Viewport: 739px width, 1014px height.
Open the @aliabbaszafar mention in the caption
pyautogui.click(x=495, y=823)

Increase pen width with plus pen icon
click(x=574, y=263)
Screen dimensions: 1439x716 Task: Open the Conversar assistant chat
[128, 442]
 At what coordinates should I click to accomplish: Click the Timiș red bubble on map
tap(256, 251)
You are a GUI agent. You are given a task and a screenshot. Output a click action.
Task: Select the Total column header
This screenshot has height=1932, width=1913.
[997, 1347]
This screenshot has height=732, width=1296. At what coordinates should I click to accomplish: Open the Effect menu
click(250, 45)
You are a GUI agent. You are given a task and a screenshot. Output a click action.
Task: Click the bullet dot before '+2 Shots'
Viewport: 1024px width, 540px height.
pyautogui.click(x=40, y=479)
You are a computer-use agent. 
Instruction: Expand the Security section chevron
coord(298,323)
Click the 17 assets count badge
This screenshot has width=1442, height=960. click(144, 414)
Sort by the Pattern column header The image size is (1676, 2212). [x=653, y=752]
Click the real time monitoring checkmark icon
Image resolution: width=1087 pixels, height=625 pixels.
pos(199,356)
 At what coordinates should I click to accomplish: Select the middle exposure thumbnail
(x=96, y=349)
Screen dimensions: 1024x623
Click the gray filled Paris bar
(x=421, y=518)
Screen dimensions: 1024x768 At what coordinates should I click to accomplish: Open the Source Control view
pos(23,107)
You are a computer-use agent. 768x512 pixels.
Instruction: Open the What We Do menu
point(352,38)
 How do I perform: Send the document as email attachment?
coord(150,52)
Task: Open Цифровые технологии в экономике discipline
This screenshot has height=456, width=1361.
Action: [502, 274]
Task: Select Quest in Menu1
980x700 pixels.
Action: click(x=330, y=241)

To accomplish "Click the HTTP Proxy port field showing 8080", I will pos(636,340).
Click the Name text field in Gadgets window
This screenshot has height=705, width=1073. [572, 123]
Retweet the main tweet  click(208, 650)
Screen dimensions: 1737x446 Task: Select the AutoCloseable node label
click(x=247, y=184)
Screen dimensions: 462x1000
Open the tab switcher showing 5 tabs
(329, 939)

### ASSIGNED TASK
Could you copy each line in the listing above that includes the word "computer"?

### PROBLEM SOLUTION
You are a computer-use agent. 
You are a computer-use agent. 768x512 pixels.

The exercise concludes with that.